**How to complete this task:** Could you set down every record below exactly as it appears?

**Given records:**

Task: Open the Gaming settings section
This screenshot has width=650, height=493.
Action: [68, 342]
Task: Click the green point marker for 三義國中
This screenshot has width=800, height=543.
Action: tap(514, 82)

**Exercise solution:**
Task: Open the Gaming settings section
This screenshot has width=650, height=493.
Action: [68, 342]
Task: Click the green point marker for 三義國中
This screenshot has width=800, height=543.
Action: tap(514, 82)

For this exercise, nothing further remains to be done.